Você abre um portal para que as pessoas estejam dentro da sua vida de uma forma muito agressiva, muito presente, no sentido de estarem ali constantemente em cima de você. E aí você não tem um break, né? Porque você tem que estar o tempo todo em evidência e mostrar a sua rotina, o que está fazendo, senão você perde sua relevância. Nicole Benedito
Outra questão é a constante evolução das redes sociais. As plataformas mudam algoritmos sem aviso prévio, e novos aplicativos surgem e se tornam populares, desbancando os antigos. Quem não acompanha essas transformações corre o risco de ficar para trás, podendo até manter milhões de seguidores em uma plataforma que ninguém mais acessa.
A revolução mais recente é a da inteligência artificial, que permite produzir conteúdo em grande volume, competindo contra quem é de carne e osso.
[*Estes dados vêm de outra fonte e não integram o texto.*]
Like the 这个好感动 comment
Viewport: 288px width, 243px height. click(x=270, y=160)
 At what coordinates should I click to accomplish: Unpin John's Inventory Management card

Um exemplo extremo é a Aitana, uma influencer de IA criada por uma agência espanhola e que já tem 322 mil seguidores vivendo uma vida (literalmente) irreal.
No entanto, um avatar ou post sem personalização não consegue - ainda - ter o mesmo resultado de uma pessoa real. "Os influenciadores humanos enfrentam essa pressão de manter essa autenticidade, essa conexão emocional com os seguidores. Acredito que para a IA, por mais que ela já tenha chegado bem perto disso, ainda é desafiador replicar essa conexão humana", diz Nicole Benedito.
Nem tudo está perdido: a especialista afirma que a inteligência artificial pode sim ser um trunfo para creators reais, sendo usada para automatizar parte do processo de produção ou até para fazer ações em volume, como responder comentários, liberando tempo para as tarefas criativas.
Na semana passada, por exemplo, a Meta anunciou um robô conversacional que se passará por influencers em chats com fãs, facilitando a vida de quem recebe muitas mensagens diretas. "Aqueles que fizerem isso terão uma vantagem competitiva", conclui Nicole.
Afinal, é como dizem: se não pode vencê-los, junte-se a eles.